A Greene Street store, which opened in November, will close at the end of July. A Broome Street store, opened about a month ago, will operate until the flagship opens its doors.

Gary Trock, senior vice president of the retail group at CBRE, noted that many non-local companies initially set up shop outside of Manhattan because going to the suburbs is a cheaper way of testing the market. “If it works, then they come into the city,” he said, pointing to Forever 21 as another example of this approach.

The California chain moved into Manhattan, and leased big space there, only after success in the outer boroughs.

Foreign clothing chains are well-advised to move cautiously when they go to another county, since they have to work out kinks like adjusting sizes and adapting to local preferences.

Kiser said that Uniqlo’s emphasis on the basics and its presence in Britain had helped it make the shift to the American market.

“It’s a learning curve,” he said, noting that “there are certain things we learned in the U.K.” that eased the transition to the United States.

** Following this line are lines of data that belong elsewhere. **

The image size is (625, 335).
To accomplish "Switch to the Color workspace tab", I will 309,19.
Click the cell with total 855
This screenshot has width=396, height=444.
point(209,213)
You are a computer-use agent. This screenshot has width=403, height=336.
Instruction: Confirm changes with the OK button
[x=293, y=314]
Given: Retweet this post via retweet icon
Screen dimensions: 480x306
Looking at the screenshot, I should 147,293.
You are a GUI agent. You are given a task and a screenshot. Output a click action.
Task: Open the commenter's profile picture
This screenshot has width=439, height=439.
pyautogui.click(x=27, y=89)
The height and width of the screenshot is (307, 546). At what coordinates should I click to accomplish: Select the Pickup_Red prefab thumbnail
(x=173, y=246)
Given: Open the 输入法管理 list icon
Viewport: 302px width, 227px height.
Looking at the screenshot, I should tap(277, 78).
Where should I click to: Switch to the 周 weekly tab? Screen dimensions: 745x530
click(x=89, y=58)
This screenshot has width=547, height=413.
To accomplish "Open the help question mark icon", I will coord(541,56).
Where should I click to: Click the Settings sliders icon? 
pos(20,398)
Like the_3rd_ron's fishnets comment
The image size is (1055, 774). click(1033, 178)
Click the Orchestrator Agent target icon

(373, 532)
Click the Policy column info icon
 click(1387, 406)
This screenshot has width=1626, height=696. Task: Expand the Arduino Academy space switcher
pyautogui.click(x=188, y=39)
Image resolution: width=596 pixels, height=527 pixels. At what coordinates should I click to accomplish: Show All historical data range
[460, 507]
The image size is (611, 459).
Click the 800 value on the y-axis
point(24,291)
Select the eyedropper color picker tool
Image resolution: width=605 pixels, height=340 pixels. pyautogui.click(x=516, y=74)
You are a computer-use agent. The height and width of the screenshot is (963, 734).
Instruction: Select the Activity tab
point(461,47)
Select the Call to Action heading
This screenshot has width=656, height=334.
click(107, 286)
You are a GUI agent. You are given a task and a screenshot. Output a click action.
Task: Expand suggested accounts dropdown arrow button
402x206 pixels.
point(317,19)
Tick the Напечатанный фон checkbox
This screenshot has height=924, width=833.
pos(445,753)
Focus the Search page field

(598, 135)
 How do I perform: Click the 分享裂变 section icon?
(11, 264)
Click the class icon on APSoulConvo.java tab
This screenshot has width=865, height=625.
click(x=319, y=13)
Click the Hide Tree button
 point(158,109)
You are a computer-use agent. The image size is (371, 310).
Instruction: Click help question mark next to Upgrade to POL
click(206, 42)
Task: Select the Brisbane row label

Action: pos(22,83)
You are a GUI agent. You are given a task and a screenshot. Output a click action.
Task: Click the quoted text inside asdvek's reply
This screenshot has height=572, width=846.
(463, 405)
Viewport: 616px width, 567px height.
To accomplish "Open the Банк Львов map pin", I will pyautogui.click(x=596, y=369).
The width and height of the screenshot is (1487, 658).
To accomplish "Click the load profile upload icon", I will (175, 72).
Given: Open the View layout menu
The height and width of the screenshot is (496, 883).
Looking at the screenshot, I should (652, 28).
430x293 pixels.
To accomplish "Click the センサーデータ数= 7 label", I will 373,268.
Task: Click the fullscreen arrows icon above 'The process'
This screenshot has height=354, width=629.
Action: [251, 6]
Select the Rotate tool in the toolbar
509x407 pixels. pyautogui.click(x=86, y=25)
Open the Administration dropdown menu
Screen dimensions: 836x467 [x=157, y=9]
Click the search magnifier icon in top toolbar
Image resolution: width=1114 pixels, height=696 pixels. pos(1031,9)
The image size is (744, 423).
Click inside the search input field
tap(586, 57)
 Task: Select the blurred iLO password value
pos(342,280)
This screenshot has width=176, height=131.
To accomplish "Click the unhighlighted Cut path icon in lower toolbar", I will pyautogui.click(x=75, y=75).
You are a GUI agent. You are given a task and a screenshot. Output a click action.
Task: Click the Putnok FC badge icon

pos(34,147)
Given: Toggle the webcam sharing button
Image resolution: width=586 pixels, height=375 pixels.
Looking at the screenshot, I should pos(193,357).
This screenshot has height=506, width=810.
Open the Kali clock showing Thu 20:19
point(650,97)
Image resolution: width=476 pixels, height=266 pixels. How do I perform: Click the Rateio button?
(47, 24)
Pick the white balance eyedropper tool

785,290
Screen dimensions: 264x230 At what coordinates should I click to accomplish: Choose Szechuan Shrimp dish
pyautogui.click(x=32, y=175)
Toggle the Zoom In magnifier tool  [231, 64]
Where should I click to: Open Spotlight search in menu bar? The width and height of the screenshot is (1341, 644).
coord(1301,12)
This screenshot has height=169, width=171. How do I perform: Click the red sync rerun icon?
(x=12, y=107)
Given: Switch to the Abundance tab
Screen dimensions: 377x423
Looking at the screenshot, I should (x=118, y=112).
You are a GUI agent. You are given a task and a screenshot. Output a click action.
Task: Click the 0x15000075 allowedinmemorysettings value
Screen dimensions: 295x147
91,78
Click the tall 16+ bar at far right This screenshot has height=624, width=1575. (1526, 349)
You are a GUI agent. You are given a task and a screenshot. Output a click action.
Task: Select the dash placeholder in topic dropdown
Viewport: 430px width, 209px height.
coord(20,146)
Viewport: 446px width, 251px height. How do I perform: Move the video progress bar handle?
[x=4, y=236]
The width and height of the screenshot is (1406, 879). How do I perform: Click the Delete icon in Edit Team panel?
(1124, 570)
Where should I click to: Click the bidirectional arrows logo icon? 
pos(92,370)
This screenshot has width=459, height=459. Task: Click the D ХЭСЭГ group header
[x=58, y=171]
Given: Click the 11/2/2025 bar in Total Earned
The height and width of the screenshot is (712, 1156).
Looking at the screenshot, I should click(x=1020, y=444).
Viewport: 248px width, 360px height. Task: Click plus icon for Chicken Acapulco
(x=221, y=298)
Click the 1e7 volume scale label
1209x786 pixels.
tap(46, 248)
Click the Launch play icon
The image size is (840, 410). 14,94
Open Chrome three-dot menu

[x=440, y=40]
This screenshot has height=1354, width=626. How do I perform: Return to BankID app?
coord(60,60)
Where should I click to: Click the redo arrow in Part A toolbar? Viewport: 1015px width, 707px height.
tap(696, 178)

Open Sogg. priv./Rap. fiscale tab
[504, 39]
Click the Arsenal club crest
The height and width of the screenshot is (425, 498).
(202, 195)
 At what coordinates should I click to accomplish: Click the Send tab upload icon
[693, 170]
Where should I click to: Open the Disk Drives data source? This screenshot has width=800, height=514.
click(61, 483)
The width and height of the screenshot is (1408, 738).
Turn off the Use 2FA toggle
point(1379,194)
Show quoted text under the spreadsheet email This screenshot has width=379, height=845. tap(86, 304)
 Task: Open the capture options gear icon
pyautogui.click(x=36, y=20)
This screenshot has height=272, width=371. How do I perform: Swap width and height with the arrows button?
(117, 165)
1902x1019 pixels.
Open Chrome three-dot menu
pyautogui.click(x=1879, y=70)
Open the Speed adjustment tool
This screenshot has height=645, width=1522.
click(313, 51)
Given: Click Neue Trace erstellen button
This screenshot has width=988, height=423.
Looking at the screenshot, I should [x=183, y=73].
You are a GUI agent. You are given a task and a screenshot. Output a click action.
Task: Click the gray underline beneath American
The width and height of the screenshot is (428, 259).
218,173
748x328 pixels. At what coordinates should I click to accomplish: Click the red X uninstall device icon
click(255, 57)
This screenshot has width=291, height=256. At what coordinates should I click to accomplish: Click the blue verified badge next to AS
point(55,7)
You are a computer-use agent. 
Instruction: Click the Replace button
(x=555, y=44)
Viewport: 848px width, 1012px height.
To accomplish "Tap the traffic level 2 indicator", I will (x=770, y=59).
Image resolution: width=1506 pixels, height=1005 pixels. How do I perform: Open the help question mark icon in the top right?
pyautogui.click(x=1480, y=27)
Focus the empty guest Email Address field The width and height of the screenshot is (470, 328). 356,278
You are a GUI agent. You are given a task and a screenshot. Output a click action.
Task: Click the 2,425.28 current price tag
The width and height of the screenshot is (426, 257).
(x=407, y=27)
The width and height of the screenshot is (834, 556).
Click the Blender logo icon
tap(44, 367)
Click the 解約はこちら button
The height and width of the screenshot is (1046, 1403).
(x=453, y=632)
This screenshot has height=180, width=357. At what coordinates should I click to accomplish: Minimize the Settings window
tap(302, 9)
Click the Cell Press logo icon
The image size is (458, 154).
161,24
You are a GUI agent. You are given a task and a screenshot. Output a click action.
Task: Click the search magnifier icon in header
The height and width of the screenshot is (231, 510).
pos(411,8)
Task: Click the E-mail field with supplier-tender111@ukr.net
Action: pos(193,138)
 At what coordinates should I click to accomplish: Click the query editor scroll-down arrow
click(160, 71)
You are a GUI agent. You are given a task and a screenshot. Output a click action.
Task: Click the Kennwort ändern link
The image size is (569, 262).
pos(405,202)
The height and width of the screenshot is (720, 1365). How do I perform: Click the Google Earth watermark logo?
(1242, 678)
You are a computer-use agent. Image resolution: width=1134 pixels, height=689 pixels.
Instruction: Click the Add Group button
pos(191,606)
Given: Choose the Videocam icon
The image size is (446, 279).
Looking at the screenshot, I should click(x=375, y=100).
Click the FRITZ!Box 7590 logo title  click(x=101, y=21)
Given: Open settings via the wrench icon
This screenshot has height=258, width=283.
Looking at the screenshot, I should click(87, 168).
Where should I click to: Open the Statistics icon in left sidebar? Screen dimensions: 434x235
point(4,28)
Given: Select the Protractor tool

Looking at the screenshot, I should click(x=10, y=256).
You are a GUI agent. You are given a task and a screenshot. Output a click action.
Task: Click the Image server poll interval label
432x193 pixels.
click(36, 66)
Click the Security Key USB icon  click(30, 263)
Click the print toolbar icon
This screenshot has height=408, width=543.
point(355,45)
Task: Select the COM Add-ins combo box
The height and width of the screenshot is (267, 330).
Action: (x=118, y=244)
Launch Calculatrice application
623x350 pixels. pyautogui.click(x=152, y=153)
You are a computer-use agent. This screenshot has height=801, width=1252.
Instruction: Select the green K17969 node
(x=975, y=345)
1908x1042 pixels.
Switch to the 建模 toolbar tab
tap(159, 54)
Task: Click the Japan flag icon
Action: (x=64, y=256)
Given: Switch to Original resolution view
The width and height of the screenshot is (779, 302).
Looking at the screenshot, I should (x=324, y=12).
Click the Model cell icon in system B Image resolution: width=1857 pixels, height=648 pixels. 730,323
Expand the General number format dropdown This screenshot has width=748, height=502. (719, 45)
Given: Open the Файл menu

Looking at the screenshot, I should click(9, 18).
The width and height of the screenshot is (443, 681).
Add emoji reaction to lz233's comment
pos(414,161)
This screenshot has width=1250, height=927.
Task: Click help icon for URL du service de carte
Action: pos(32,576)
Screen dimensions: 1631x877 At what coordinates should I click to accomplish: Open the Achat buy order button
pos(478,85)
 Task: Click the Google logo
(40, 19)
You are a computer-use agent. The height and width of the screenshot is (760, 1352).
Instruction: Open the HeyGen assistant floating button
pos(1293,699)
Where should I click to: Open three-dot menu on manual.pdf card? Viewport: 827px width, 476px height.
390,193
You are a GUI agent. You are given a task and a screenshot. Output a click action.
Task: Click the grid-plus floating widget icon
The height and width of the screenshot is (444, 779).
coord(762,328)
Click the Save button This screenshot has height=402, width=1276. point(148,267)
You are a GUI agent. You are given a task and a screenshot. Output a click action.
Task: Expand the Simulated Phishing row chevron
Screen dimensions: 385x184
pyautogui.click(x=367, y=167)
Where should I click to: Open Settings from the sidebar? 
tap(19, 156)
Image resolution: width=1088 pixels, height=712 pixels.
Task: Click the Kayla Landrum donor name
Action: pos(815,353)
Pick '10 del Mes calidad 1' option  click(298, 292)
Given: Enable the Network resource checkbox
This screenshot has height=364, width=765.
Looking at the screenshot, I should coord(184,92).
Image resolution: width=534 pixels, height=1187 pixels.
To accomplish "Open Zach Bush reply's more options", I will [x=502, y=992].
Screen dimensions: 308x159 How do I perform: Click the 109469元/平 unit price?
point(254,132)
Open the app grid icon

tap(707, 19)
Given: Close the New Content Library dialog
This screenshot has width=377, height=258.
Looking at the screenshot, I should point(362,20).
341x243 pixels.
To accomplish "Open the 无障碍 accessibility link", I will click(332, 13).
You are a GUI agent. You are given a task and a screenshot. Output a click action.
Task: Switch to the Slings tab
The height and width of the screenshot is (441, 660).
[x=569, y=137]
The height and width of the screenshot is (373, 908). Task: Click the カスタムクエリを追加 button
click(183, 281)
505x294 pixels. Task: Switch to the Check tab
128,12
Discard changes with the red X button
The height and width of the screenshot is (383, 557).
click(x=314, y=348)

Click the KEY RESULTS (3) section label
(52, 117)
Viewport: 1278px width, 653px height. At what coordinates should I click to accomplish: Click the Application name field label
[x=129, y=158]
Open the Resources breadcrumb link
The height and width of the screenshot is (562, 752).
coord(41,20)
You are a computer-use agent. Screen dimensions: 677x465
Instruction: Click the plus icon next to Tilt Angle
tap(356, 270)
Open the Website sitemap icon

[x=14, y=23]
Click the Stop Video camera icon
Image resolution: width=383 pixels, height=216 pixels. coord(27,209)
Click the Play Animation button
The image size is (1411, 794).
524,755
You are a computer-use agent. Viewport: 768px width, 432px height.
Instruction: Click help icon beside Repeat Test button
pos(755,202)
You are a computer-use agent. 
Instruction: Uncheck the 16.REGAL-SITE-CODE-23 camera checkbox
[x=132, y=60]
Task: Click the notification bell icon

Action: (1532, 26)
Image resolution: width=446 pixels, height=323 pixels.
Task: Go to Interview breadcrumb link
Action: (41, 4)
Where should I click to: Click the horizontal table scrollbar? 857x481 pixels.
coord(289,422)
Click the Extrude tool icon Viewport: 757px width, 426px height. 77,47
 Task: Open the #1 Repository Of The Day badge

Kiser said, though, that the company had not “tailored the collection too much. As a company, we believe that casual clothing is for everyone.”

Trock sees the company’s Broadway choice as part and parcel of both its cautious business model and its casual brand. Though it’s on the eastern edge of Soho, Trock is careful to explain that Broadway is an entity all its own, and a safer bet for a retailer. “Broadway has evolved into its own shopping mall,” he said.

“Every upper mid-level tenant — Gap, American Eagle, Armani AX — comes in because that’s touching on Soho,” Trock said of the Broadway stretch. Uniqlo’s aesthetic fits right in with this group of stores, which are often geared toward young people and are less expensive than the designer boutiques seen elsewhere in the area.

Kiser noted that the size of the flagship store is simply another step toward the company’s larger sales ambitions.

“As a company we have a goal of doing $1 billion in U.S. sales by 2010. We need the stores to support that,” he said.

Uniqlo USA, a subsidiary of Fast Retailing, is currently a $30 million business, and is dwarfed by the global company. Of the more than 700 Uniqlo stores worldwide, 95 percent are in Japan, with outposts in Britain, China and South Korea. Fast Retailing, which owns other big clothing retailers, such as Theory and Comptoir des Cotonniers, is a $3 billion business.